Lucille Clifton (1936-2010) was a prolific poet, children’s book author, and professor. Clifton’s poetry focuses mainly on the strength and endurance one must possess in order to live as a Black American, though it also explores other aspects of her identity, such as being a woman and a poet. She taught at a number of different universities throughout her life, including Dartmouth and Columbia. Clifton was a Distinguished Professor of Humanities at St. Mary’s College of Maryland and a Chancellor of the Academy of American Poets.
Prior to her becoming a world famous writer and working for the most prestigious universities in the country, Clifton held a number of government positions. She worked as a claims clerk at the New York State Division of Employment and later a literature assistant at in the Office of Education in Washington, D.C. Outside of her work life, Clifton was a mother to six children and a wife to just one man, Fred James Clifton, a philosophy professor and sculptor. He died of cancer in 1984.
Clifton’s first book of poetry, Good Times, was published in 1969 and listed by the New York Times as one of the top ten best books of the year. Prior to this, however, several of her poems were included in Langston Hughes’ anthology The Poetry of the Negro (1966).

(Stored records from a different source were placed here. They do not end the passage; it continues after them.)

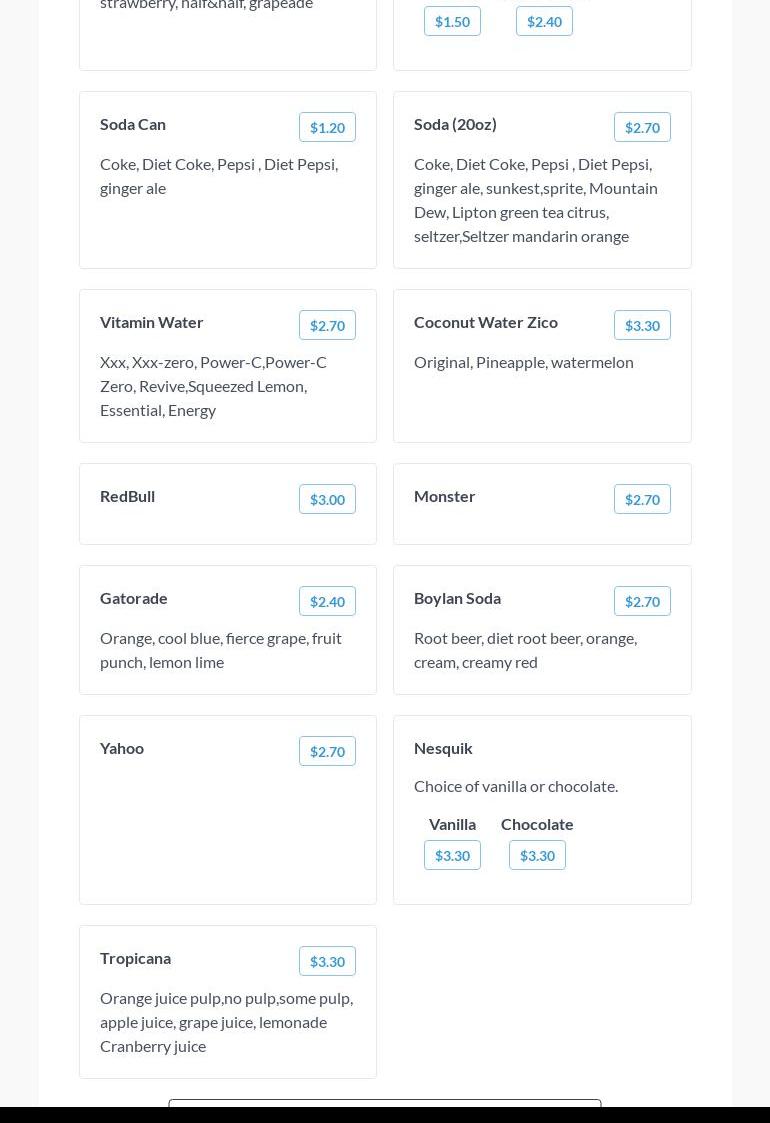
Task: Open the Tropicana item title
Action: pos(135,958)
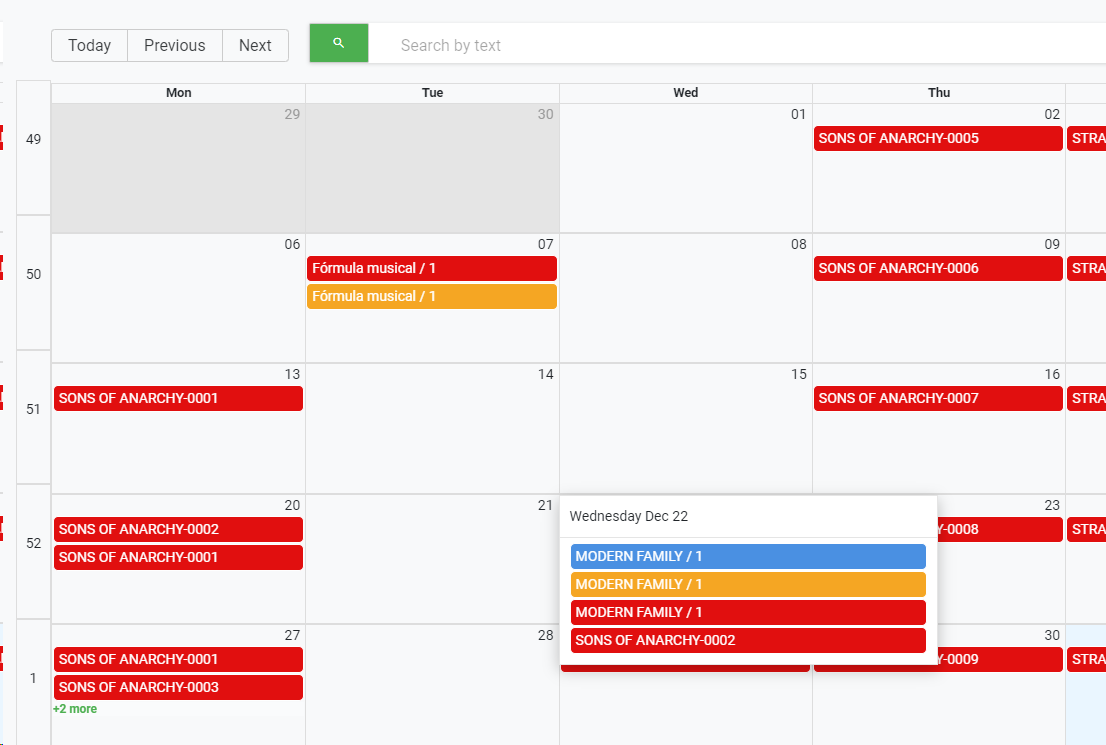Open SONS OF ANARCHY-0003 on Monday 27
1106x745 pixels.
pos(178,687)
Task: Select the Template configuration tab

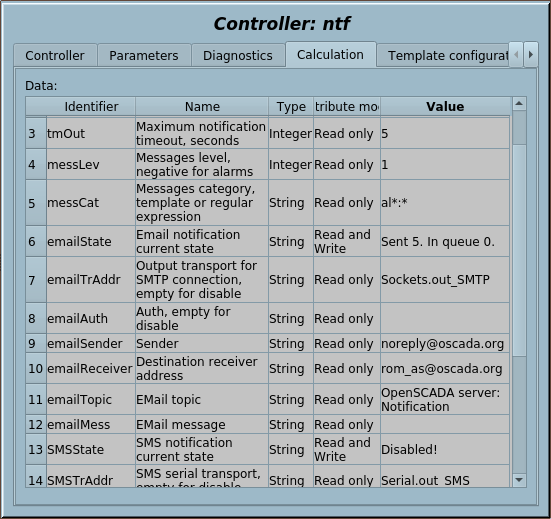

From this point on, Clifton churned out book after book, collecting awards along the way. Most impressively, she is the first author to have two books of poetry both be finalists for the same year’s Pulitzer Prize. The books named were Good Woman: Poems and a Memoir and Next: New Poems, both published in 1987. From 1979 to 1985 she was Poet Laureate of Maryland.
Clifton is often praised for allowing few words to tell large stories of experiences across generations — her work is both nuanced and rich. In an interview for the Antioch Review, Clifton reflected that she continued to write, because “writing is a way of continuing to hope … perhaps for me it is a way of remembering I am not alone.”